Satellites swarm cooperation for pursuit-attachment tasks with transformer-based reinforcement learning

TL;DR

This paper introduces a transformer-based reinforcement learning framework for satellite swarm cooperation in pursuit-attachment tasks, enhancing scalability, robustness, and efficiency under limited information conditions.

Contribution

It develops a novel multi-agent reinforcement learning approach integrating transformers and expert networks for improved satellite swarm coordination.

Findings

The proposed method outperforms existing algorithms in convergence speed.

The approach demonstrates high success rates in pursuit-attachment tasks.

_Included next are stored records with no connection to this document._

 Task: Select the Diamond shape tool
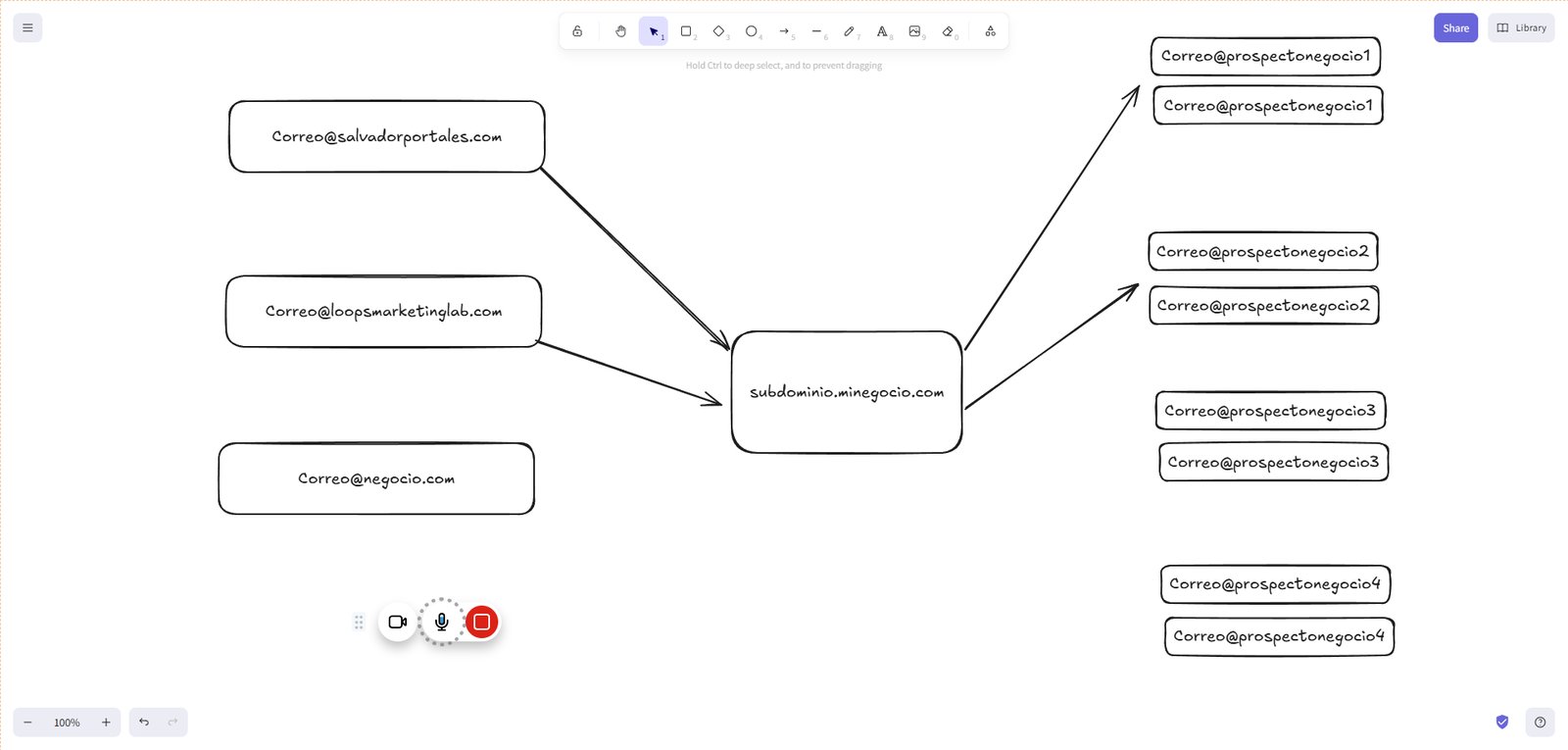[718, 31]
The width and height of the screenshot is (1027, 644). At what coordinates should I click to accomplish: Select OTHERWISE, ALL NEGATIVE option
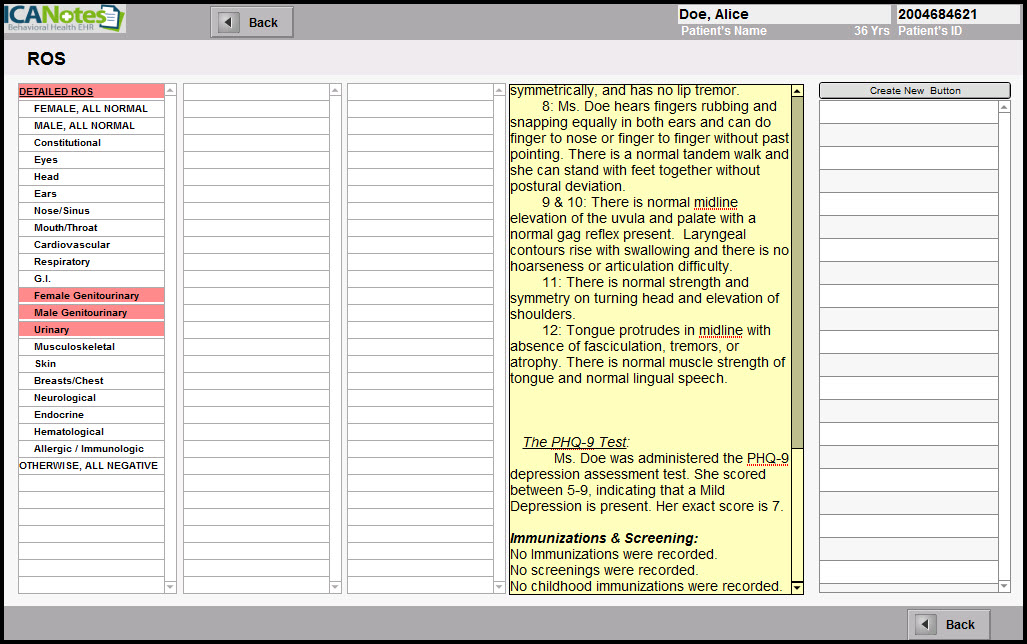[x=88, y=466]
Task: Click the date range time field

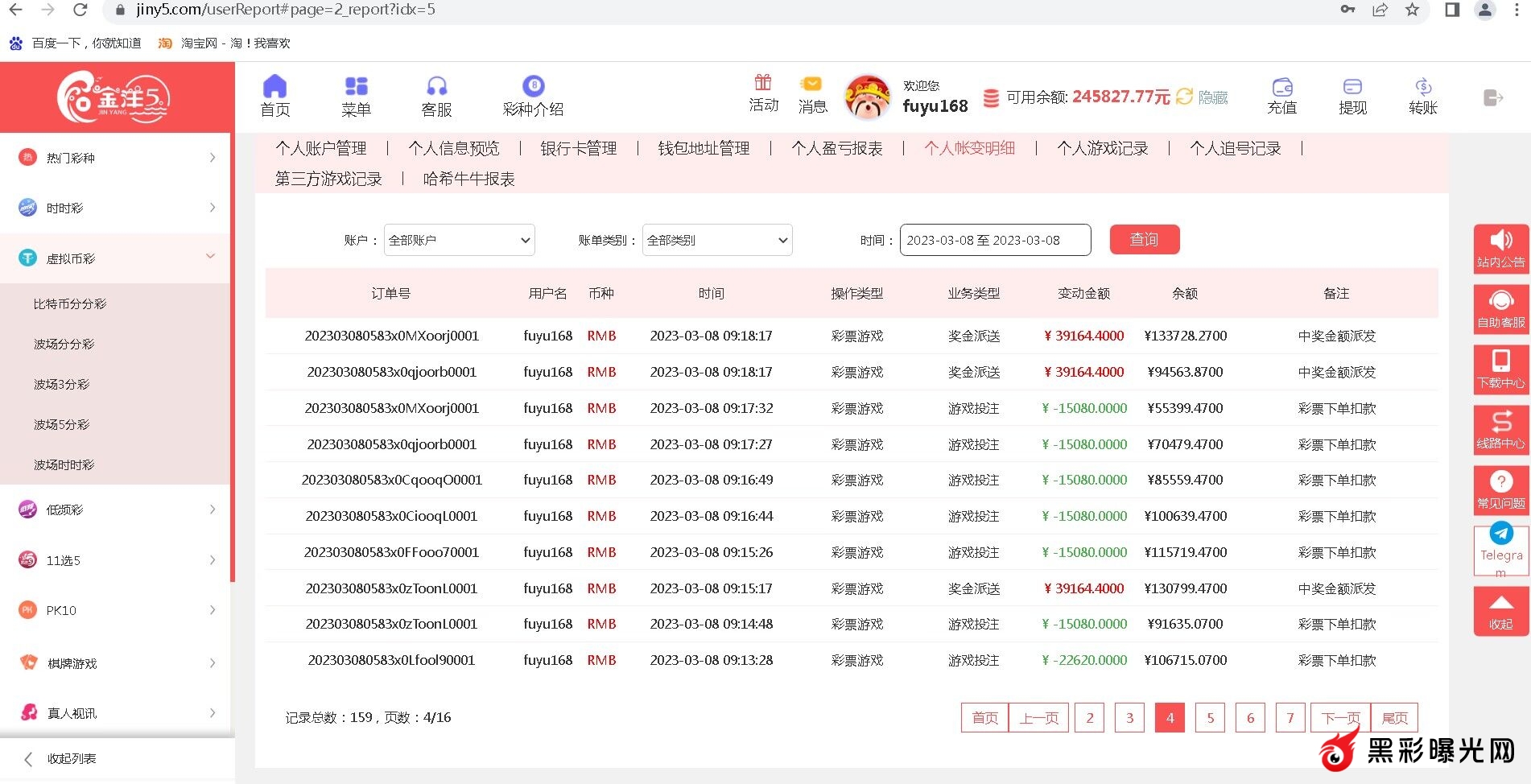Action: click(x=995, y=240)
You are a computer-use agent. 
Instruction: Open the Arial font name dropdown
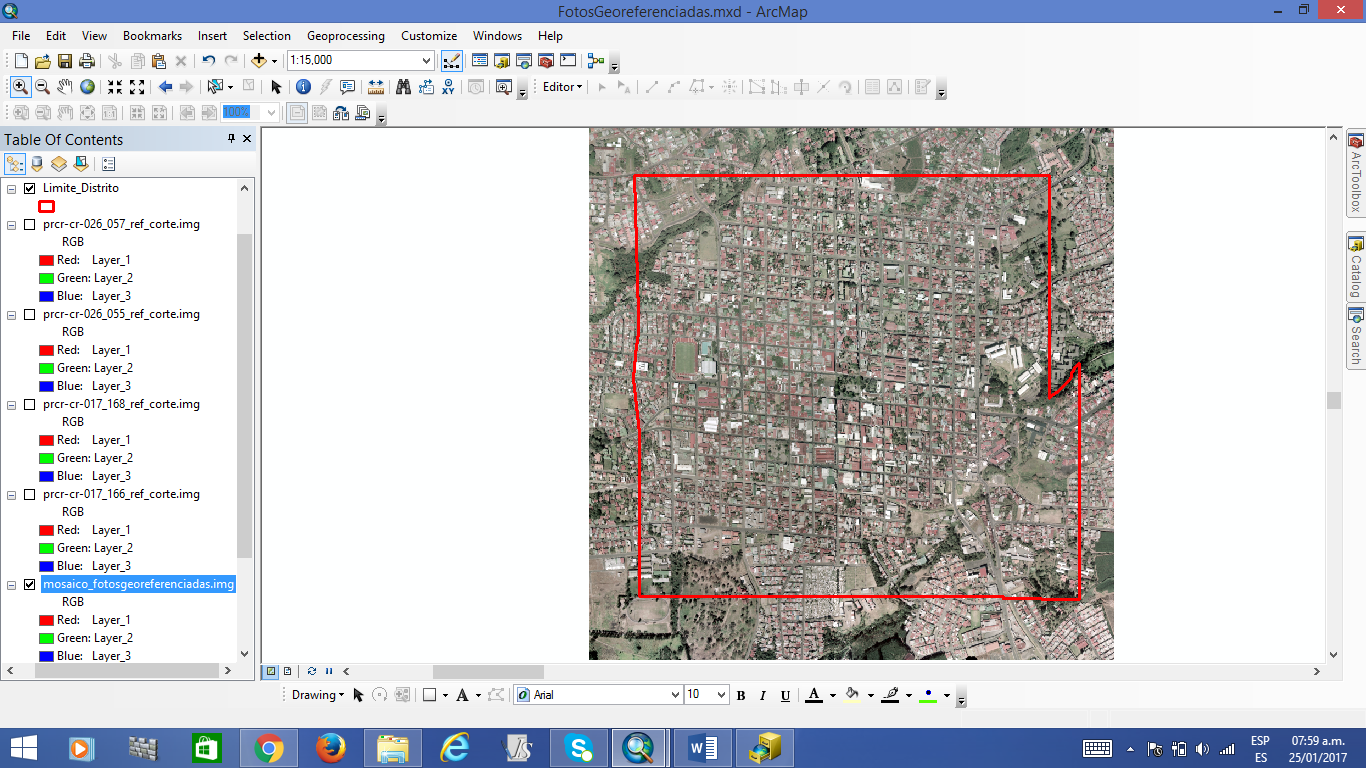[x=675, y=695]
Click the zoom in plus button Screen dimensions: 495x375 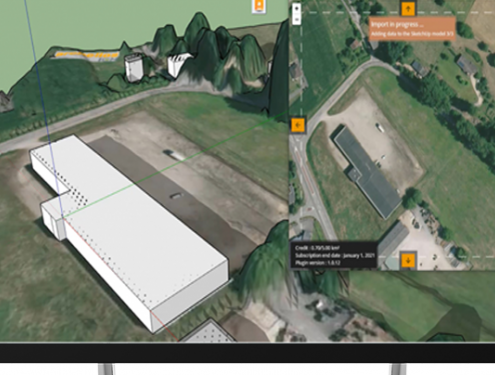pyautogui.click(x=297, y=8)
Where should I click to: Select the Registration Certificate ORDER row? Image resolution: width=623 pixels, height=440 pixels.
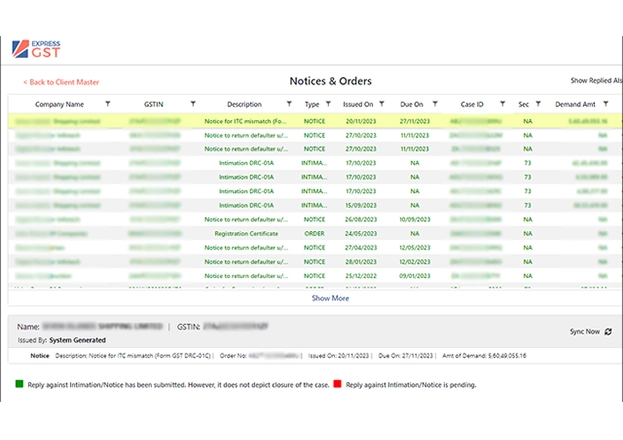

Simulations confirm robustness across different maneuvering strategies.

Abstract

The on-orbit intelligent planning of satellites swarm has attracted increasing attention from scholars. Especially in tasks such as the pursuit and attachment of non-cooperative satellites, satellites swarm must achieve coordinated cooperation with limited resources. The study proposes a reinforcement learning framework that integrates the transformer and expert networks. Firstly, under the constraints of incomplete information about non-cooperative satellites, an implicit multi-satellites cooperation strategy was designed using a communication sharing mechanism. Subsequently, for the characteristics of the pursuit-attachment tasks, the multi-agent reinforcement learning framework is improved by introducing transformers and expert networks inspired by transfer learning ideas. To address the issue of satellites swarm scalability, sequence modelling based on transformers is utilized to craft memory-augmented policy networks, meanwhile increasing the scalability of the swarm. By comparing the convergence curves with other algorithms, it is shown that the proposed method is qualified for pursuit-attachment tasks of satellites swarm. Additionally, simulations under different maneuvering strategies of non-cooperative satellites respectively demonstrate the robustness of the algorithm and the task efficiency of the swarm system. The success rate of pursuit-attachment tasks is analyzed through Monte Carlo simulations.